Adapté du best-seller Les Apparences par son auteure, la romancière américaine Gillian Flynn, Gone Girl suit de manière non chronologique les étapes de la relation de Nick (Ben Affleck) et Amy (Rosamund Pike). Alors que les tourtereaux se sont rencontrés puis mariés à New-York, ils décident de déménager dans le Missouri, état natal de Nick, pour s’occuper de sa mère malade. Le matin de leur cinquième anniversaire de mariage, il signale la disparition de sa femme à la police…

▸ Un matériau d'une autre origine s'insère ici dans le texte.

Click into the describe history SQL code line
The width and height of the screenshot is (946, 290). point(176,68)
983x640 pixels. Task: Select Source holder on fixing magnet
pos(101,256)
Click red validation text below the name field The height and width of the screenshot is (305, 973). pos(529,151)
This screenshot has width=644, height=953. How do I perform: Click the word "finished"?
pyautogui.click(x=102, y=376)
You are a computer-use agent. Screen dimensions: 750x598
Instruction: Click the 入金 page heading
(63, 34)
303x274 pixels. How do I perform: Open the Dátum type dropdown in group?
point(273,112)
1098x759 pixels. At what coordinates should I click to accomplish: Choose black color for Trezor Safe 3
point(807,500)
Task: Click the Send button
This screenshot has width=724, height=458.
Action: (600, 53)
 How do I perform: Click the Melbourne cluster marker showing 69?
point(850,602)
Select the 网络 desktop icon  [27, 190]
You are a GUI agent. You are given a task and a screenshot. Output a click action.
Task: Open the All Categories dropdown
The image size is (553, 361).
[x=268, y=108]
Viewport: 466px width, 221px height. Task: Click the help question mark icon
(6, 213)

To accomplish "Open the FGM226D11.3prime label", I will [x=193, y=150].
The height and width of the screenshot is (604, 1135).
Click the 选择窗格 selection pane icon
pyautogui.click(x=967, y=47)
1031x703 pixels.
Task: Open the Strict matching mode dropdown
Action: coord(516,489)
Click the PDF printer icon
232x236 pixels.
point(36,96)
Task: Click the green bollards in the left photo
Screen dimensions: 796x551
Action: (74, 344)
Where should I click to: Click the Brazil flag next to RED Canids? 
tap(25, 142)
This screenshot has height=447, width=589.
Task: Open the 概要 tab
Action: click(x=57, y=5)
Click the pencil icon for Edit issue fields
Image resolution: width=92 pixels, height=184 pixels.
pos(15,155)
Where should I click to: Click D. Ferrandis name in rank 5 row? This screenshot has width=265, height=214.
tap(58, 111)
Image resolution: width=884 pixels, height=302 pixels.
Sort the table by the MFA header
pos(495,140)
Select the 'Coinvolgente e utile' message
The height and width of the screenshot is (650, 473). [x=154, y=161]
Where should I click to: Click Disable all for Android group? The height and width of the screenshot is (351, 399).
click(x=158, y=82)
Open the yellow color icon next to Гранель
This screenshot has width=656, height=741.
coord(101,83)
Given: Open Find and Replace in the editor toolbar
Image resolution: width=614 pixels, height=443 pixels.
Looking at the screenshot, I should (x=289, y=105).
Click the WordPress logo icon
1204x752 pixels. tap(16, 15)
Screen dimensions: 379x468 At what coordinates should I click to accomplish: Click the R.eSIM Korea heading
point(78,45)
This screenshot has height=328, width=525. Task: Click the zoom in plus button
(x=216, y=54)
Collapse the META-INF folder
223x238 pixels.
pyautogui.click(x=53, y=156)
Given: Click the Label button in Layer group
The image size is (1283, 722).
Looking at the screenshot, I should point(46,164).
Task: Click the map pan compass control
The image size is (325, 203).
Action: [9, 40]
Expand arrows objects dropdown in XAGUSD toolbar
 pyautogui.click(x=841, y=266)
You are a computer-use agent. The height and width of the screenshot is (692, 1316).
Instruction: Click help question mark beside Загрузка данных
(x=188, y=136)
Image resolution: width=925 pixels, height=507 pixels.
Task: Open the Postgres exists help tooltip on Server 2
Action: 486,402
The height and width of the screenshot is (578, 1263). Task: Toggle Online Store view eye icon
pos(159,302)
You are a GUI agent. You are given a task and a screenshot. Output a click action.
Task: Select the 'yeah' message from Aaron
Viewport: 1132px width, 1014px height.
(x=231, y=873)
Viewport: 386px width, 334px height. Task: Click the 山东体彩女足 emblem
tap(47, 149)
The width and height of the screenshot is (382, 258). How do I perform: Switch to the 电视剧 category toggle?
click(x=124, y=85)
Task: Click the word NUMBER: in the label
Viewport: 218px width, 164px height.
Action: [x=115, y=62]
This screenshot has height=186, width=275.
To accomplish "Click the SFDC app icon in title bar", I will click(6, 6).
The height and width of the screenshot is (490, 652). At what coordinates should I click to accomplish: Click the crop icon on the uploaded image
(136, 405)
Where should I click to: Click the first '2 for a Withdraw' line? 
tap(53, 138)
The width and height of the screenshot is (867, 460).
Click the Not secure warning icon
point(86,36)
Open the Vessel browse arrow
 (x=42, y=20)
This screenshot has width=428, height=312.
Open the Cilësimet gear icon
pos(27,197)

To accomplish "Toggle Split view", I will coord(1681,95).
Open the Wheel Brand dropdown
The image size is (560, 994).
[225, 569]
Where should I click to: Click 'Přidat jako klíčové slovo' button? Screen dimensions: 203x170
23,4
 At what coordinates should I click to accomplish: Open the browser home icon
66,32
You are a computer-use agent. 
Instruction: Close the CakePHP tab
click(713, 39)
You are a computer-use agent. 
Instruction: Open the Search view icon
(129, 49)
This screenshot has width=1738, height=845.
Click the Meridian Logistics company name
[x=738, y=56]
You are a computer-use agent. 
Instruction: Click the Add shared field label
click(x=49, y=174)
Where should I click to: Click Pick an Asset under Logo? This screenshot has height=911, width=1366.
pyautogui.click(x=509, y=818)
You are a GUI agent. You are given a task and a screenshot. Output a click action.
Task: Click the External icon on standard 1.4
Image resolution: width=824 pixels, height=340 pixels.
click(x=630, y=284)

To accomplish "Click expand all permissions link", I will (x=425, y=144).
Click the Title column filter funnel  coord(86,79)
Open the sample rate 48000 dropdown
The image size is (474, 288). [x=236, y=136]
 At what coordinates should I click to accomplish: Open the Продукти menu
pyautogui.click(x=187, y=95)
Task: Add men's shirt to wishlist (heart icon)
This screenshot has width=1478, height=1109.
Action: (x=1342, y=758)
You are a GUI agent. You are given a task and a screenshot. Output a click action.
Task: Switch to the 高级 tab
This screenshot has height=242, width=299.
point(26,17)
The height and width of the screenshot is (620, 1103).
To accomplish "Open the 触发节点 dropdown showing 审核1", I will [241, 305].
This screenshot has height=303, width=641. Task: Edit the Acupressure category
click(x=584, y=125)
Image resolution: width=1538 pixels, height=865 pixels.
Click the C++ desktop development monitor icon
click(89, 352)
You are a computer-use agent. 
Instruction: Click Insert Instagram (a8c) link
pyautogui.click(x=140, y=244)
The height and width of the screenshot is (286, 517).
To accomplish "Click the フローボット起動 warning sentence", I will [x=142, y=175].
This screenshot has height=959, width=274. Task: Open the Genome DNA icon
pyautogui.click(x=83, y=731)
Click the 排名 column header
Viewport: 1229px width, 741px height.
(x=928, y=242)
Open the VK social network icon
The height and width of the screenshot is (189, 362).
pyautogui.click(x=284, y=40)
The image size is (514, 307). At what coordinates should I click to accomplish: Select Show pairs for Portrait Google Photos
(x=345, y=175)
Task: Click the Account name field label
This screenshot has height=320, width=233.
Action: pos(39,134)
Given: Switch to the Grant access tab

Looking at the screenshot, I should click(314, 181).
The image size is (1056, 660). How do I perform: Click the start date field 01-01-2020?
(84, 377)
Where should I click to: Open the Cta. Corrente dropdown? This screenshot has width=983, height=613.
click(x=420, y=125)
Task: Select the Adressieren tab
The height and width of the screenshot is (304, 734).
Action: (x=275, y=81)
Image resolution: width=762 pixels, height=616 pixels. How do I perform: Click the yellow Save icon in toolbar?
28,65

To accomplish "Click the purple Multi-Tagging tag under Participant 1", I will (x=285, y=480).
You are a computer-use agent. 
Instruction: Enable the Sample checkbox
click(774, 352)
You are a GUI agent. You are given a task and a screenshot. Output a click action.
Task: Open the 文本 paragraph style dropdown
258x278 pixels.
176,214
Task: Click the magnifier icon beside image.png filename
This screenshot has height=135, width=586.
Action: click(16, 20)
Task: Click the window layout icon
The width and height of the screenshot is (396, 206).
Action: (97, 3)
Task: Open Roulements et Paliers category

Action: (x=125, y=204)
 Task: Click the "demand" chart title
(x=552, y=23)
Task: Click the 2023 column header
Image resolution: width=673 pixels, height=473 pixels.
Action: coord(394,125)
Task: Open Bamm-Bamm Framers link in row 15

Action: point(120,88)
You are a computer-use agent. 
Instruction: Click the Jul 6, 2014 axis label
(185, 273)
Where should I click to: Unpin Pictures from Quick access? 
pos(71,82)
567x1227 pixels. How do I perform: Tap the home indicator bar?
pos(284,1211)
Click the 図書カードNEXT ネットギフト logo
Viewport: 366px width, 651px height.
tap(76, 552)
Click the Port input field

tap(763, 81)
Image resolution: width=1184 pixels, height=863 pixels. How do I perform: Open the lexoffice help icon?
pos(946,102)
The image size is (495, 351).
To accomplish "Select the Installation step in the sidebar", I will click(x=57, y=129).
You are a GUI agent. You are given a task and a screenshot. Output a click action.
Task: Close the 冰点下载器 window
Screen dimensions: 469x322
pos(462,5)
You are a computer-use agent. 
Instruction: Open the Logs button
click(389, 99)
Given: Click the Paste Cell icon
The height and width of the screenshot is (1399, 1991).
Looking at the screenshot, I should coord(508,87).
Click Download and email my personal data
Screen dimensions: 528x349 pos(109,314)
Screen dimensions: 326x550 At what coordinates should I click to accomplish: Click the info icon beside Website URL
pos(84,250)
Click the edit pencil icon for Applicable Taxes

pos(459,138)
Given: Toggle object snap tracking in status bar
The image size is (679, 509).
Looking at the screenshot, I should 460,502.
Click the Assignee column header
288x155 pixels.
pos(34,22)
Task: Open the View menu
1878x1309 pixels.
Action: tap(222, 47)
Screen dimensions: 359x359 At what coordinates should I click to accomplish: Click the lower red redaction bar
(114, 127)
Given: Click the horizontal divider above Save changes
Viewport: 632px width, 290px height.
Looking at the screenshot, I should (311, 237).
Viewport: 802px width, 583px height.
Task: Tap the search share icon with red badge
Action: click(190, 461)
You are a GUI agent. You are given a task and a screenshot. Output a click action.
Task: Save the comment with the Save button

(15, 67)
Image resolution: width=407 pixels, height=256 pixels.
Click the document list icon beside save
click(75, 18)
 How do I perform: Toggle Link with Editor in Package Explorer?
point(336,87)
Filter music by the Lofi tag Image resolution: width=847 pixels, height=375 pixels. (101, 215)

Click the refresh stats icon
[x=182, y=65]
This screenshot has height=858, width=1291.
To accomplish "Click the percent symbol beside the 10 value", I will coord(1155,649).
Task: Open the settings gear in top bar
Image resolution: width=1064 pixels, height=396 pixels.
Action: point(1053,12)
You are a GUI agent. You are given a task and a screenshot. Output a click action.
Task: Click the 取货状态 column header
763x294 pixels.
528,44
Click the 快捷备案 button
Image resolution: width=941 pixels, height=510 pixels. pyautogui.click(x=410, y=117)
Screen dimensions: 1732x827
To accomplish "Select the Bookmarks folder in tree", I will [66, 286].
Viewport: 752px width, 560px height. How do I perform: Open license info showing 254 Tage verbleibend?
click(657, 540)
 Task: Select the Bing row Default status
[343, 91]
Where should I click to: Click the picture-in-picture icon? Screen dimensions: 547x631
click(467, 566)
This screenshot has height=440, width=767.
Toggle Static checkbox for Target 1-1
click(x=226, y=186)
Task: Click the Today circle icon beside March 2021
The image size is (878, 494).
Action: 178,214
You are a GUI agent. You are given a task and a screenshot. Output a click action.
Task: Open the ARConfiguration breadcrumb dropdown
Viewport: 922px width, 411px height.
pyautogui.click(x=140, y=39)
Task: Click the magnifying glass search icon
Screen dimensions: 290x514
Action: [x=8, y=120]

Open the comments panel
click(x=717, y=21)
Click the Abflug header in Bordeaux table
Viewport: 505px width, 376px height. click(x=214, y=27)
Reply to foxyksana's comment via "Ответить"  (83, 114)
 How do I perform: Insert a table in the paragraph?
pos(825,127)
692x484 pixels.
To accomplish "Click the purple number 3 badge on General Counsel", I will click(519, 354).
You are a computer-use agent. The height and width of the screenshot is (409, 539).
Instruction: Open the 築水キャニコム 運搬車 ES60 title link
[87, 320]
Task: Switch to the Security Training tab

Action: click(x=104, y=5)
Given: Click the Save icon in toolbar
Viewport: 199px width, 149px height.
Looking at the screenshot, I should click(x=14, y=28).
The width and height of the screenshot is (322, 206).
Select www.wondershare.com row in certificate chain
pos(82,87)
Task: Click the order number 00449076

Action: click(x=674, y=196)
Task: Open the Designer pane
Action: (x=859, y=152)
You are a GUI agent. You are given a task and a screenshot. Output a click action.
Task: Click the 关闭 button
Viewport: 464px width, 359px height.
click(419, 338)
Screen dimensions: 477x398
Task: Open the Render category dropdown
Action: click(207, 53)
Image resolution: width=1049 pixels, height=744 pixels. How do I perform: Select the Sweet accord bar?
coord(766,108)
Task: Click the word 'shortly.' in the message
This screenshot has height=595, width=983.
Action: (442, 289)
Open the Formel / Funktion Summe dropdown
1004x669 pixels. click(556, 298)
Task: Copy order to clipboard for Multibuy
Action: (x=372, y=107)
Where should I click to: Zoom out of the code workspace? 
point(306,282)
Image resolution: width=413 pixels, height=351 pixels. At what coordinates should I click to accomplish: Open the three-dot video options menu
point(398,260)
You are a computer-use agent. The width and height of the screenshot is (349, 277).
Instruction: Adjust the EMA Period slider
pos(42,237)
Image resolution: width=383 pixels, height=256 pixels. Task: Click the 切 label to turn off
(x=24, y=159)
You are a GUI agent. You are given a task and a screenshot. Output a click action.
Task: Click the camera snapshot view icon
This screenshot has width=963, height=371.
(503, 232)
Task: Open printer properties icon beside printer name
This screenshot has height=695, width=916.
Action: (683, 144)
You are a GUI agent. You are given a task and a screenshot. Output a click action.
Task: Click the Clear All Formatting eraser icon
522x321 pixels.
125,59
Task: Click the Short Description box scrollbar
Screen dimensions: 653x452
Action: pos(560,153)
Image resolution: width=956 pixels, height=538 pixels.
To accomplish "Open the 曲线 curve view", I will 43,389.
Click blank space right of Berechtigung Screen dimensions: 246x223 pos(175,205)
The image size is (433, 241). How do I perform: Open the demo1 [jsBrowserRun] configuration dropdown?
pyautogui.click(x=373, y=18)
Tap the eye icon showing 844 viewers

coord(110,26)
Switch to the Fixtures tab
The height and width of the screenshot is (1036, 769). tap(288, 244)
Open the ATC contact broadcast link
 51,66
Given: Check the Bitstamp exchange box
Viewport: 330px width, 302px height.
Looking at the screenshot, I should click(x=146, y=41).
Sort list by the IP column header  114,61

Gone Girl se construit comme un jeu de piste dans les méandres des problèmes conjugaux de Nick et Amy. Plusieurs fois dans le film, des retournements de situations en bouleversent les enjeux, ce qui finit étrangement par remiser la passionnante critique du mariage qu’il augurait pour laisser place à une étude stérile du désastre que peut provoquer une personne dérangée dans un couple.

Gone girl

Crédit photo : 20th Century Fox

Seule faiblesse du long métrage, cet aspect bizarrement simpliste du scénario (qui réactive par ailleurs certains clichés misogynes et masculinistes) n’empêche pas de se délecter de tout le reste. À commencer par la musique, qui souligne en nuance le malaise distillé tout au long de l’histoire. Il s’agit de la troisième collaboration de Trent Reznor, connu depuis les années 1990 pour son projet de metal industriel Nine Inch Nails, et de son complice Atticus Ross avec David Fincher, après les bandes originales de The Social Network et Millénium. Moins frénétique que la première et moins angoissante que la deuxième, cette nouvelle partition ne détonne pas de l’univers musical du duo tout en sonnant à priori comme sa plus lumineuse.

Mais, dès le début du film, chaque morceau laisse transparaître une certaine inquiétude. Les tonalités sont changeantes, rien ne s’installe, le doute s’immisce. Un comble pour des pistes composées à partir de nappes de sons cristallins et aériens. Progressivement, bruits de sonar et interférences diverses viennent troubler ces mélodies éthérées et doucement mélancoliques (What have we done to each other ?, Sugar Storm…). Au fur et à mesure des révélations sur le couple et de la descente aux enfers de Nick, harcelé par les médias et suspecté du meurtre d’Amy par la police, la musique s’affole, se dérègle dès le début des morceaux.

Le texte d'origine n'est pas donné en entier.